Из-за Джека отец часто ссорился с соседом, дедом Уваром Васильевичем. У деда во дворе, сколько помнит Галка, всегда была огромнейшая свинья. Она вырывалась на улицу, забредала во двор Егора, вызывая ярость Джека. Когда свинья подходила к воротам, отец отстегивал цепь. Джек начинал кусать ее за уши, за хвост, за что попало. Увидев ободранные уши и искусанный зад своей животины, Увар Васильевич возмущался:
— Егор, сколько тебе говорить, привязывай кобеля. Он же совсем загрыз мою Синку!

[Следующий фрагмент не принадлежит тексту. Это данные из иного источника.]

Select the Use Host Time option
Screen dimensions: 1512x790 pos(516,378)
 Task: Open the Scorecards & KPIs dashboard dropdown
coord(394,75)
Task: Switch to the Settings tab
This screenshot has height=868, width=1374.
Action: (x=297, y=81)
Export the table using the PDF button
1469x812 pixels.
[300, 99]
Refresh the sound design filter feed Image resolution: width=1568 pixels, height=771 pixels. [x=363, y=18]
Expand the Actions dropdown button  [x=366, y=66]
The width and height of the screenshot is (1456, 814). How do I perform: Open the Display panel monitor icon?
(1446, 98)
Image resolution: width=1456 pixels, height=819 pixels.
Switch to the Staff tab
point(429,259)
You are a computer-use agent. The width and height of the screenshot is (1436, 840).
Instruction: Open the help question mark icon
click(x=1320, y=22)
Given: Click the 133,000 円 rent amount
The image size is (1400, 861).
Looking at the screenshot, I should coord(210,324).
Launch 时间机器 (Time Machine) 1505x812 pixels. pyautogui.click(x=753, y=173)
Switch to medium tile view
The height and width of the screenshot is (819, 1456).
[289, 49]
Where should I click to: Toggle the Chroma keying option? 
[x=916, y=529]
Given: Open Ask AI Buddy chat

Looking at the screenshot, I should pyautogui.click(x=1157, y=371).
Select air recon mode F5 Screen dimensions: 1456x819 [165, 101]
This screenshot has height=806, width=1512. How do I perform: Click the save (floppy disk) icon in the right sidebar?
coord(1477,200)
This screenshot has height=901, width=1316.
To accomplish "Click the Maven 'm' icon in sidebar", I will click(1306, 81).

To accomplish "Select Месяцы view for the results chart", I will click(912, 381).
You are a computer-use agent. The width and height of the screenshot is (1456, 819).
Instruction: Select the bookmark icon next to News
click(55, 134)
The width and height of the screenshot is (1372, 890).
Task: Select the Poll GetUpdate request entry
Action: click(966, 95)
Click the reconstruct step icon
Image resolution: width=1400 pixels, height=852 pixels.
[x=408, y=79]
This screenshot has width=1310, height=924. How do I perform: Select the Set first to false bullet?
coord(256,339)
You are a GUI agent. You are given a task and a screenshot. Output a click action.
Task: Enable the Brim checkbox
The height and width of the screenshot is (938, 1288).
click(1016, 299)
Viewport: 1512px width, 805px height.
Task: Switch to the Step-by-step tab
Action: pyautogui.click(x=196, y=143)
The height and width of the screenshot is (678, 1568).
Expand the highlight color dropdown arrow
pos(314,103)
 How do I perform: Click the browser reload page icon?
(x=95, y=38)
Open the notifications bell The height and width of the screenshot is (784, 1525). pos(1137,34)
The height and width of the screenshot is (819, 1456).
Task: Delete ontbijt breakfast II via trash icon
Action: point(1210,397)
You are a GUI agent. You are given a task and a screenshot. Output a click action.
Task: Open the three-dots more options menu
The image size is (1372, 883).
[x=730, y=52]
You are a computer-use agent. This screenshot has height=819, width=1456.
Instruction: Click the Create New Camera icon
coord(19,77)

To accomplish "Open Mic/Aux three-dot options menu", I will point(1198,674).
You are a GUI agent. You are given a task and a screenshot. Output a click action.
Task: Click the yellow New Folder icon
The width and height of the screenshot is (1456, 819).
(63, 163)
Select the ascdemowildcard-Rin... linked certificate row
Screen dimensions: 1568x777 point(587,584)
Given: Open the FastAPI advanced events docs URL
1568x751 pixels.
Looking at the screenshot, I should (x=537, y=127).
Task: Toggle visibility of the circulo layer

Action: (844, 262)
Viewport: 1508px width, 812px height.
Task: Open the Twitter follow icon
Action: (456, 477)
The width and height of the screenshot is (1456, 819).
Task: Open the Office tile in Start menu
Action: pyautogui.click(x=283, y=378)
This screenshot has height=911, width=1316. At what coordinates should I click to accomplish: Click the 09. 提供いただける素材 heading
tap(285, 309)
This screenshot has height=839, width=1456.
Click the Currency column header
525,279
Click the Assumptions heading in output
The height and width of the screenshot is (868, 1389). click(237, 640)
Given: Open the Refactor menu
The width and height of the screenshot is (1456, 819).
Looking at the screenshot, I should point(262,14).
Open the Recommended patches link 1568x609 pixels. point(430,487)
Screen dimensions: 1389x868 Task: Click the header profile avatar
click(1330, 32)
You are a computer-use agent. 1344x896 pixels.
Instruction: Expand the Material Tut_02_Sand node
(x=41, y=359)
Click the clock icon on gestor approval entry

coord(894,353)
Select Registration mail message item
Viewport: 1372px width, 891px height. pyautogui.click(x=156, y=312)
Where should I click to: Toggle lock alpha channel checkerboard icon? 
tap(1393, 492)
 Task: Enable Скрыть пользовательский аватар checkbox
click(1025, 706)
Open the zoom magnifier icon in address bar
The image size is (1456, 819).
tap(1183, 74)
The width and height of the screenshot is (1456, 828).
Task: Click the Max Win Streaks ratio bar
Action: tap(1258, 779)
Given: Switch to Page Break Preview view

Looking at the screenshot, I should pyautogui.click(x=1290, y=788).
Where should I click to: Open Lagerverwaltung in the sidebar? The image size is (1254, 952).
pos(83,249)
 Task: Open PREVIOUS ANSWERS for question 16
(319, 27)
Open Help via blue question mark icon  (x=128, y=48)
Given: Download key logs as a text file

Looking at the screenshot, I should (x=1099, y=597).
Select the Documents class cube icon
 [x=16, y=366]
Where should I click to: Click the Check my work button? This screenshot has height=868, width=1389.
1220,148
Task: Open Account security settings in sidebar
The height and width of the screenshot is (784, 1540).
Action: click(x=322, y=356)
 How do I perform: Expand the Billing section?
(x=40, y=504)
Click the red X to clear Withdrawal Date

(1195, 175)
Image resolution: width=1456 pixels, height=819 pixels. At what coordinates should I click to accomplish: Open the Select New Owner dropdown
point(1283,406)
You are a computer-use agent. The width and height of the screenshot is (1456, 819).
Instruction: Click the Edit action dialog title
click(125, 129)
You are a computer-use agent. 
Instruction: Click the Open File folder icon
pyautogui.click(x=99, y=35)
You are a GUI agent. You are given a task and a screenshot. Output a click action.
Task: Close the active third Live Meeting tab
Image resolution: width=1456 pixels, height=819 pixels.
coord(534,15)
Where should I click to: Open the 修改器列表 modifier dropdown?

— А ты не отпускай ее, дядя Увар. А то она у тебя сроду шляется по деревне, как полоумная корова!
— Ишо раз говорю, — предупреждал Увар Васильевич, — если не привяжешь — нажалуюсь в район. Хотя ты и руководство, с тебя живо стружку спустят!
— Да что моя собака сделала?
— Я же тебе говорю, свинью дерет.
— Ну и что?
— А если вовсе запорет, тогда как?
— Не запорет.
Предсказание деда однажды чуть не сбылось. Джек перестарался: напрочь откусил у свиньи витой, как напарья[2], хвост. Увидев такое, Увар Васильевич положил откушенную часть хвоста в карман и пришел к отцу.
— Говорил тебе, прибирай собаку?
— А что?
— А то, что напрокудила она. Хвост откусила у Синки.
— Не может быть!
Увар Васильевич спокойно залез в карман широченных галифе, вынул обкусок:
— Это по-твоему што?
— Ну, хвост.
— Ну, дак вот.
Ребятишки и Феша хохотали, ухмылялись и сами соперники — отец и Увар Васильевич.
«Раздружба» между соседями была предметом веселых шуток односельчан:
— Восемь лет тяжбу ведете из-за свиного хвоста. Что у вас руки отсохли подраться-то?
— Этот вопрос мы без вас, товарищи-гражданы, решим! — категорично заявлял Увар Васильевич.
…Плывут Галкины мысли по горячему, рыжему от солнышка детству. Пополневшие губы вздрагивают, а щеки заливает матовая бледность. Слезы катятся, сколько их ни держи. Не может найти Галка ни капельки своей вины и не приписывает вину другому… Сон не идет к Галке. Запрокинув руки за голову, она лежит неподвижно. Всматривается в сумерки открытыми глазами, вслушивается в едва уловимые ночные шорохи. Кажется: жизнь и силы изжиты и утрачены, и никто — ни родители, ни она сама этого не заметили и не поняли.